Un sport dangereux

Je me réveille, je mets la radio.

D’abord, on tire les tiroirs de la morgue, les infos sont parsemées de la « disparition » de célébrités, avant-hier ou hier Boulez, Galabru, Michel Delpech. On a sorti la fiche biographique déjà préparée. Trois grammes de nostalgie. Pour un flirt avec toi.

Ça continue, on dévide le menu des morts non célèbres du jour, ceux liés au terrorisme, le mort bizarre de la Goutte d’Or dont l’aspect et l’âge officiellement attribué d’après ses empreintes digitales ne correspondent pas (?), les habitants de Madaya qui meurent de faim et qui en mouraient déjà en octobre, l’ONU leur portera peut-être quelque chose la semaine prochaine (!!), quelques attentats en Lybie ou au Proche-Orient ou ailleurs, les morts anonymes des traversées de la Méditerranée, les catastrophes massives du jour.

Avec révérene, on entame le défilé des plats froids, les commémorations, les anniversaires, il y a un an, Charlie, Tonton, il y a trois ans, dix ans,vingt ans, cent ans ou plus.

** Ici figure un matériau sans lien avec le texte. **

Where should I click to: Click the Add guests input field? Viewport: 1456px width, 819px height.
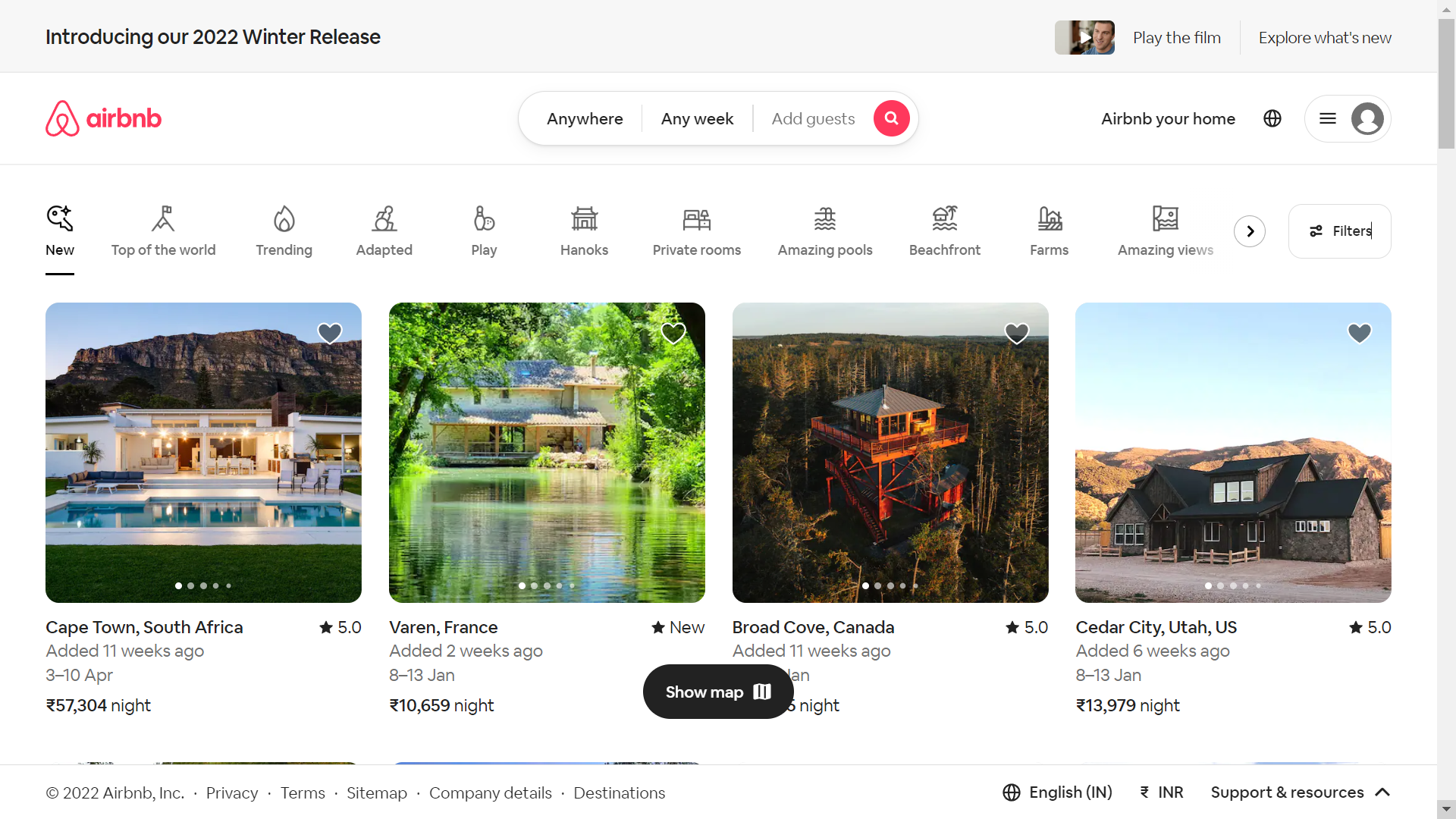[813, 118]
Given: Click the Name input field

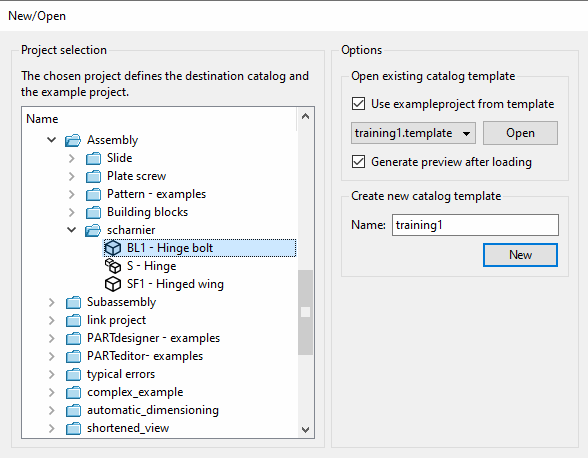Looking at the screenshot, I should coord(475,225).

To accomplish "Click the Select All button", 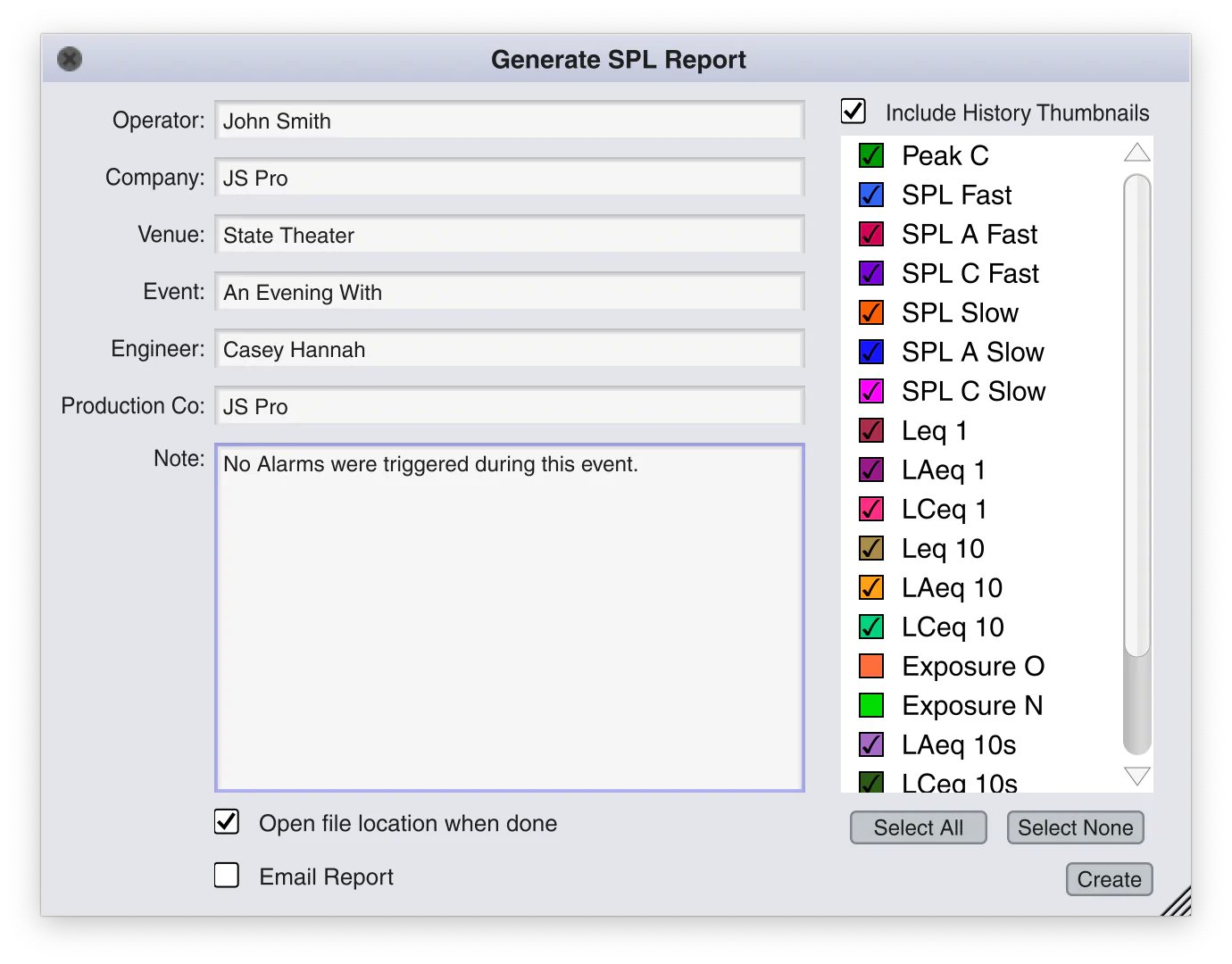I will pos(918,827).
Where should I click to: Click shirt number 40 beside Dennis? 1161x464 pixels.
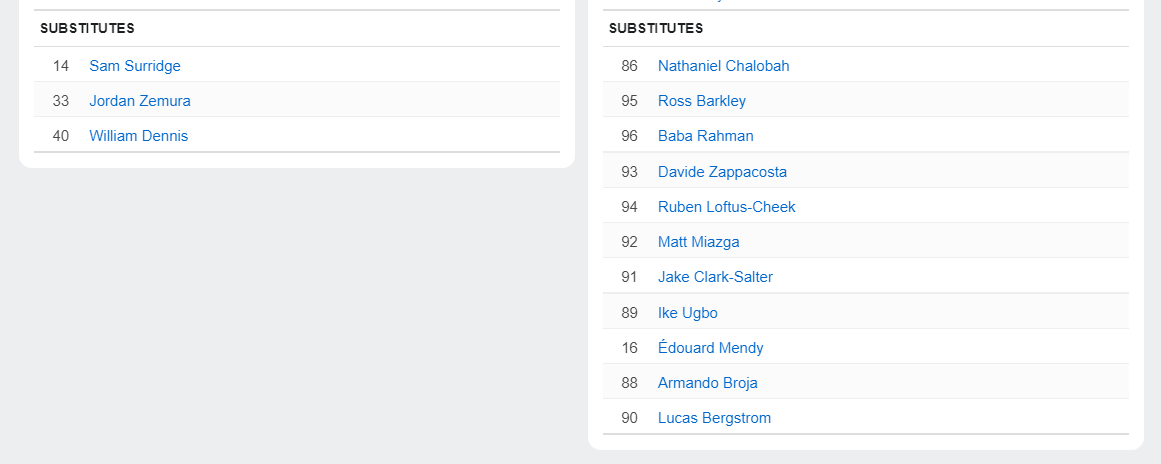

On sort les bougies, les trémolos. On invite quelques survivants contemporains le cas échéant, on remue brièvement les casseroles et les cuillers du passé. On décore avec le persil de la langue de bois.

« Regardez en arrière, bonnes gens », - nous dit-on - mais je ne veux justement pas oublier le malheur qui arrive à ceux qui ne regardent pas devant soi ! Entre autres célébrités, Orphée perdit Eurydice, et les Filles de Loth furent pétrifiées, à pratiquer ce sport.

Ras-le-bol de ce ronron anesthésiant - manié par les medias et les politiques - pour les morts « célèbres », marre du dédain habitué et vague pour les morts de migrants ou de victimes des tyrans présents. Sans compter qu’on entend de ces réflexions ! Ainsi pour les 47 personnes décapitées en Arabie saoudite, on n’a retenu que le gros bonnet, le cheikh chiite, et j’ai entendu ce prodigieux commentaire de la part d’un diplomate, « Ce n’était pas le moment ». Ah bon, il y aurait eu un « bon » moment pour le décapiter, lui et les 46 autres ?

Cela ne veut pas dire que je refuse le passé, ni la tristesse de la perte, au contraire, j’en suis faite, comme chacun de nous, mais je ne veux pas qu’on m’y enferme comme dans une cage de peur et de dévotion. Plus encore depuis le 13 novembre, « les morts, les pauvres morts » servent d’excuse à l’étouffement progressif des vivants.